Copy out the data verbatim, starting at the line containing "Task: Switch to the Coin Info tab" and continuing through the end of the data, including both of those boundary lines.

--- Start Material for the task ---

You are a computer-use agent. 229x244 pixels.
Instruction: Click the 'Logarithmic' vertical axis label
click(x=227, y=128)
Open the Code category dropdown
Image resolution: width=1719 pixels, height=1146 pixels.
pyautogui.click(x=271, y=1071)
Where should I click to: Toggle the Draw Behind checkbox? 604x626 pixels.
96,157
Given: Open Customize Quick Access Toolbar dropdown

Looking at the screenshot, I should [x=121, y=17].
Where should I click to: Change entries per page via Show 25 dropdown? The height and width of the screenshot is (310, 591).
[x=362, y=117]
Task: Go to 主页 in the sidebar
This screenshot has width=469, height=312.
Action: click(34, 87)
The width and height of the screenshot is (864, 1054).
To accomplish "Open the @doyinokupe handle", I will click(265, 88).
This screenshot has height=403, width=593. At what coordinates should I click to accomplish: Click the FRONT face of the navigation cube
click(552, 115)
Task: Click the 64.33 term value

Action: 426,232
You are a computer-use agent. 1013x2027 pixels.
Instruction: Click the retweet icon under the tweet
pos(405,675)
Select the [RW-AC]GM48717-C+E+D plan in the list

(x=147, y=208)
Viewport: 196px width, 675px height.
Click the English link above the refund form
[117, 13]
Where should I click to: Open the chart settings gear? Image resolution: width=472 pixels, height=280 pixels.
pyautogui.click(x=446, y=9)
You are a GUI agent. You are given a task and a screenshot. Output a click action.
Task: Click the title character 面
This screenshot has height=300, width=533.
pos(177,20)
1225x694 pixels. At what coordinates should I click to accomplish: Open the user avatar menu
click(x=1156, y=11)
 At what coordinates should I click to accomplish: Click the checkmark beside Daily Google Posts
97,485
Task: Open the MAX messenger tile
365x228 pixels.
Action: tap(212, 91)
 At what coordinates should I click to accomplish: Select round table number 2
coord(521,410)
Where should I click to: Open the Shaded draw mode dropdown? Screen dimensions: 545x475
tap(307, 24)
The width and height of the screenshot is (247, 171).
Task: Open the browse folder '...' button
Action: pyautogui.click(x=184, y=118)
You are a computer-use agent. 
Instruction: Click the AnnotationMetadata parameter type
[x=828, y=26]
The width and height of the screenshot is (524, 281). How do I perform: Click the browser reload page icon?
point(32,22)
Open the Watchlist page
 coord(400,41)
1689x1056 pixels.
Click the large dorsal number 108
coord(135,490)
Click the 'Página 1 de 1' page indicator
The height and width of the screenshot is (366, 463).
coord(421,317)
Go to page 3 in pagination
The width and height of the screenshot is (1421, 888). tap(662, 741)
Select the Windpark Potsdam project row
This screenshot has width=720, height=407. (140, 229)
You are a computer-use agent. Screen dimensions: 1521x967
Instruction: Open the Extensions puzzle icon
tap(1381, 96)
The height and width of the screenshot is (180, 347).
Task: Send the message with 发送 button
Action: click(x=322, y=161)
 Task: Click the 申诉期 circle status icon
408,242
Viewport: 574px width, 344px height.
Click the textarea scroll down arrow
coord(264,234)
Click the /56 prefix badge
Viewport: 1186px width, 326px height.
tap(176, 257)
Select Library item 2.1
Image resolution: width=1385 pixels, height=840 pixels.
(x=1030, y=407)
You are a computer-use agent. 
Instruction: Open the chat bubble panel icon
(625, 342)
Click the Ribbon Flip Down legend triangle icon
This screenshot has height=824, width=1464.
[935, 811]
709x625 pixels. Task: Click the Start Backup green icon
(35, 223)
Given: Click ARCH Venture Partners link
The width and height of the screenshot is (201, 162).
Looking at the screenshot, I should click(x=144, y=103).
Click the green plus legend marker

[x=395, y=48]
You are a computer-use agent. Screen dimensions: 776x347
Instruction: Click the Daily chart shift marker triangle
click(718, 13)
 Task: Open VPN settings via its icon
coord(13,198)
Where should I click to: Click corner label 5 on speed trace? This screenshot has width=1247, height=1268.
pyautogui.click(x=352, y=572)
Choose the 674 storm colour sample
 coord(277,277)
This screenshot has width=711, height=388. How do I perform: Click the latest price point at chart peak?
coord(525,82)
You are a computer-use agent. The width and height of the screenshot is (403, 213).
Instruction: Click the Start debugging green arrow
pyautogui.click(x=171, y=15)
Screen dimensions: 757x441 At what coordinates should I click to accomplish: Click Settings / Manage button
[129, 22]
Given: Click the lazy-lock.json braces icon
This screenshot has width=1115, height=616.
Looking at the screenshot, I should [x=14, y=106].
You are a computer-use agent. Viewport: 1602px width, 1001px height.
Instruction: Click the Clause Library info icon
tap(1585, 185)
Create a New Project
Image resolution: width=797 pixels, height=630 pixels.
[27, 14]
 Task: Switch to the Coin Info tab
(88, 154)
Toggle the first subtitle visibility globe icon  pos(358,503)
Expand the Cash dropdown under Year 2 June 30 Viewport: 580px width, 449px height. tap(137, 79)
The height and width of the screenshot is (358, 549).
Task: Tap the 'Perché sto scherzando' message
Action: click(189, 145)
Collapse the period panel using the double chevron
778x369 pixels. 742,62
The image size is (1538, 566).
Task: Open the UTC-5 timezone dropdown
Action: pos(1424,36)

--- End Material for the task ---

Exercise response:
 Task: Switch to the Coin Info tab
(88, 154)
Toggle the first subtitle visibility globe icon  pos(358,503)
Expand the Cash dropdown under Year 2 June 30 Viewport: 580px width, 449px height. tap(137, 79)
The height and width of the screenshot is (358, 549).
Task: Tap the 'Perché sto scherzando' message
Action: click(189, 145)
Collapse the period panel using the double chevron
778x369 pixels. 742,62
The image size is (1538, 566).
Task: Open the UTC-5 timezone dropdown
Action: pos(1424,36)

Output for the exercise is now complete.